L’outil Yadiff est en open source et présent sur le git de la DGA-MI-SSI .

« Sandbagility : un framework d’introspection en mode hyperviseur pour Microsoft Windows » présentée par Eddy Deligne, Francois Khourbiga. Le framework est développé en Python et est destiné à fournir une API haut-niveau pour automatiser et instrumenter un système virtuel invité, fonctionnant sous Microsoft Windows. N’ayant subi aucune modification, ce framework est en mode hyperviseur. Il communique avec une VirtualBox modifiée grâce à un protocole de communication appelé FDP (Fast Debugging Protocol) de Nicolas Couffin. Déjà présenté au SSTIC en 2017, l’outil a été développé pour effectuer des analyses de malware en mode hyperviseur. Sandbagility permet à tout moment de faire un débug système sans qu’il soit activé sur ce dernier. L’outil utilise le protocole FDP ainsi que les symbole Windows pour effectuer l’analyse. L’objectif de ce framework est d’être furtif, hybride (l’analyse est entre la dynamique et l’automatique) et simple.

Les auteurs ont mis le framework à disposition en open source sur github .

Comme l’année dernière, des armes (Nerfs) sont utilisées pour virer les orateurs qui ne veulent pas quitter la scène après les applaudissements du public dans le Rumps. Cette année, le temps est limité à quatre minutes par  présentation. Au cours des Rumps, un script python intéressant a été présenté, qui permet d’aider sur des missions de forensique sur les dockers. Ce script permet de récupérer les noms d’images et les informations importantes sur les dockers avant l’arrêt des conteneurs. Puis il permet de monter le volume docker et d’effectuer du forensique sur l’image.  Le script est en open source présent sur le git .

Comme chaque année, un social event a été organisé dans la soirée. Cette fois ci, c’était pour  la 16éme édition du SSTIC au Couvent des Jacobins.

3eme jour – SSTIC 2018

« WireGuard ­– Next Generation Secure Network Tunnel » présentée par Jason Donenfeld, a retenu notre attention ! C’est un VPN simple et rapide à mettre en place. Il utilise le protocole de communication Secure Network  Tunnel, et permet d’établir un tunnel chiffré et sécurisé d’un point à un autre. Il utilise un protocole de communication 1-RTT  basé sur du NoiseIK  pour fournir une parfaite confidentialité, une dissimulation d’identité et une résistance aux attaques par usurpation d’identité ainsi qu’un transport haute performance utilisant ChaCha20 & Poly1305 . WireGuard est implémenté directement dans le kernel linux. Simple à mettre en place et facile d’utilisation, il ne demande pas une configuration fastidieuse et longue.

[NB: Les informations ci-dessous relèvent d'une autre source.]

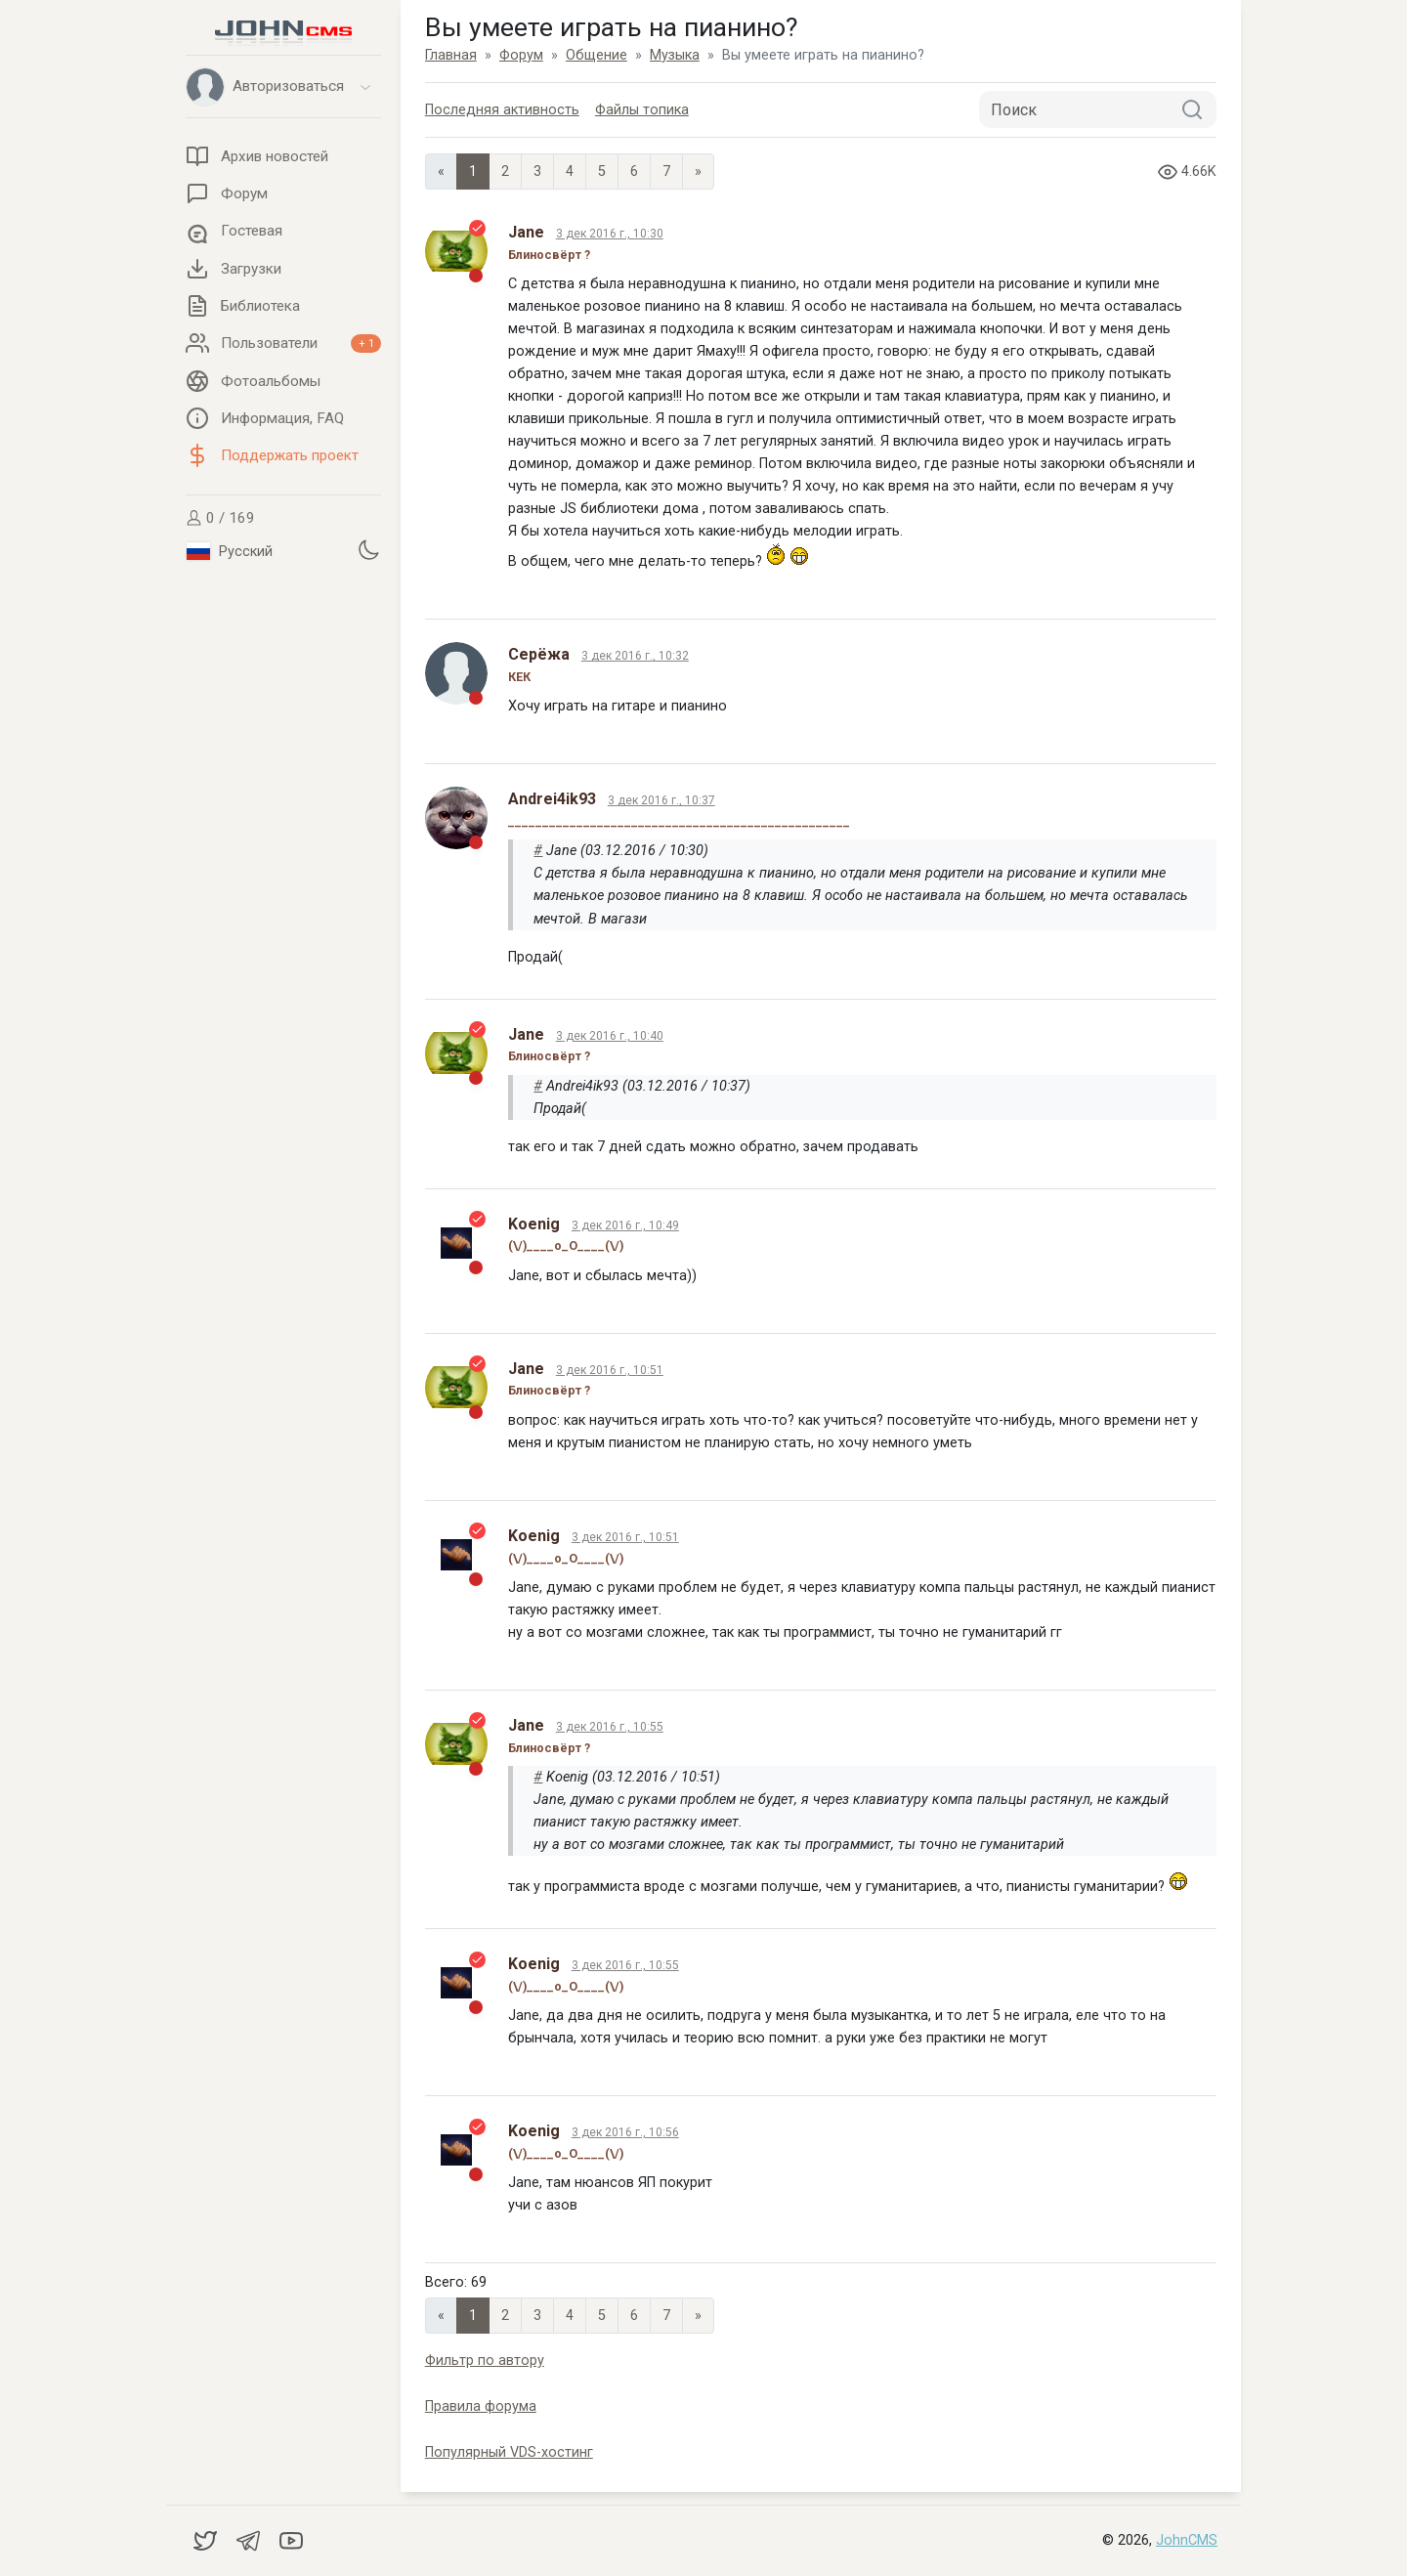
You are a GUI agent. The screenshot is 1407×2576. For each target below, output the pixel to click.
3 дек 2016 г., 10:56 (625, 2132)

WireGuard est en open source sur le git de l’auteur .

« Ca sent le SAPin ! » : Présentée par Yvan Genuer, cette intervention est axée sur le logiciel SAP qui est le leader mondial des solutions ERP (Enterprise resource planning). De nombreuses vulnérabilités de sécurité sont déjà détectées dans plusieurs outils et modules. Cette présentation est concentrée sur un module, plus précisément le SAP IGS «Internet Graphic Services ». Après quelques investigations et recherches dans le code source du SAP présent dans la base de données, il trouve une commande intéressante : c’est ADM :INSTALL. Il a exploité cette dernière pour découvrir deux vulnérabilités. La première permet à un attaquant de créer des fichiers sur le système de fichiers. La deuxième permet de faire un DoS lorsqu’un fichier est créé avec un nom de plus de 256 caractères.

Cette édition du SSTIC 2018  fut clôturée par un invité spécial : le directeur technique de la DGSE, Patrick Pailloux.